Pero, tal cual lo habíamos visto juntos, no iba a detener el transcurrir de lo que podía arreciar. Se habían encontrado a estudiar un sesudo texto de Keynes al cual ella no le encontraba la vuelta. Fue cuando Leopoldo le confesó que ella le gustaba mucho, y la besó. Cuando se acostaron, ya desnudos e irremediablemente excitados, Eva rompió su segunda virginidad, que tenía ya más de veinte años de transcurridas.
Aquel hecho inició una serie de buenas nuevas desde el punto de vista de mi modesta terapia: Eva comenzó a adelgazar sin medida, sus notas en la facultad pasaron a ser brillantes, mejoró la relación con sus hijos.
Como muchas veces en el consultorio (esto pasa, qué podemos hacer) el paciente me adjudicó todos los triunfos que percibía.
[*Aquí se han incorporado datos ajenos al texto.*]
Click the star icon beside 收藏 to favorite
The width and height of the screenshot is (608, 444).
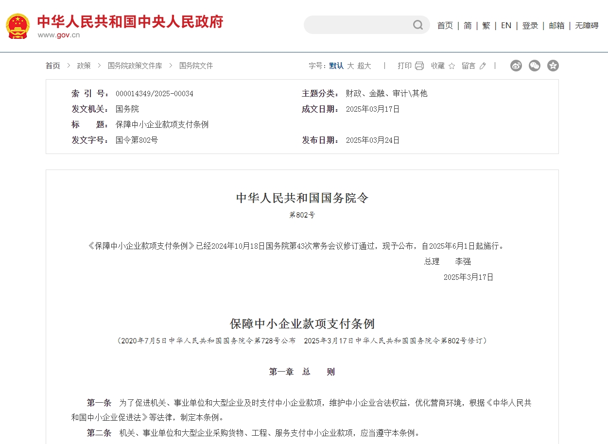[452, 66]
Eva era muy feliz, pero yo más. Tuve que anunciarle que nuestra terapia llegaba a su fin.
Un día llegó muy ansiosa: me comunicaba que Leopoldo le había pedido que se casaran.
- Está loco –dijo.
- Pero usted: ¿lo quiere o no lo quiere? –contraataqué.
- Sí, pero dentro de esta relación. Mis hijos no se bancan que yo salga con un muchacho tan joven, al que le llevo tantos años. Si me caso, no podría soportar la presión que generaría mi familia.
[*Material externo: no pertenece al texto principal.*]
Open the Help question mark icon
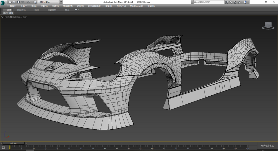Viewport: 278px width, 151px height. tap(245, 2)
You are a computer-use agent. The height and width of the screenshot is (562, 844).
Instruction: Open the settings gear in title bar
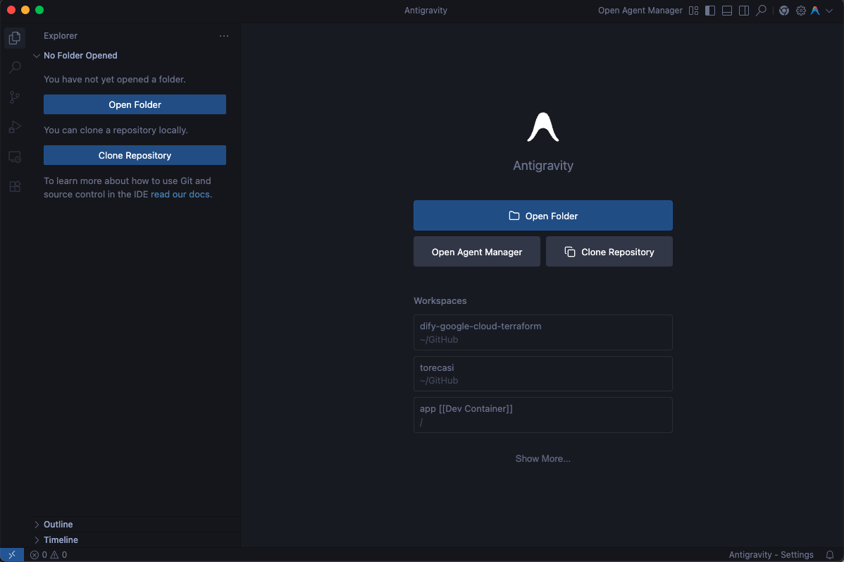(x=800, y=11)
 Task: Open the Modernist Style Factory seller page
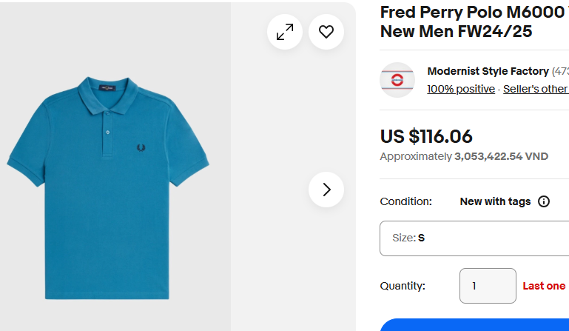click(488, 71)
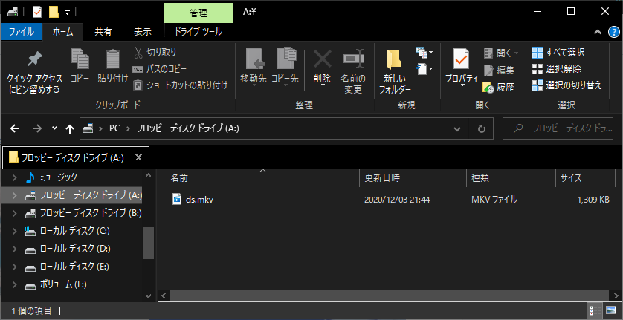Expand the ローカル ディスク (C:) tree node
The height and width of the screenshot is (320, 623).
coord(14,231)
Así que no se casaron, manteniendo un supuesto "noviazgo". Pero aquello no terminaba de ser digerido por el pobre Leopoldo, y comenzaron las crisis.
Lo cité y charlamos. Aquel pobre hombre soñaba con un matrimonio como todos los que había en su familia: con una mujer que lo esperara todos los días en su casa. Aceptaba la situación que proponía Eva porque la amaba, pero me di cuenta que no daba para más.
La relación se fue apagando.
Eva consiguió finalmente una pareja de su edad, un divorciado que aceptó la propuesta de "noviazgo cama afuera". Y con la nueva situación comenzaron a aparecer nuevos kilos.
Leopoldo se casó con la mejor amiga de Eva, quien lo había tenido en la mira desde siempre.
Eva se recibió de contadora a los 55 años, y puso un estudio con quien había sido una de sus compañeras.
Cada tanto recibo e-mails que me envía, con mucha nostalgia. Le conté que quería contar su historia. Le encantó, y hasta dejó que usara su propio nombre. Quiere retomar la terapia porque finalmente abandonó a su novio y –asegura- quiere empezar su vida sentimental "de nuevo".
Eva: como ve, me jubilé. Espero haberla ayudado contando su historia como aquí está. Y recuerde que si come menos, engorda menos.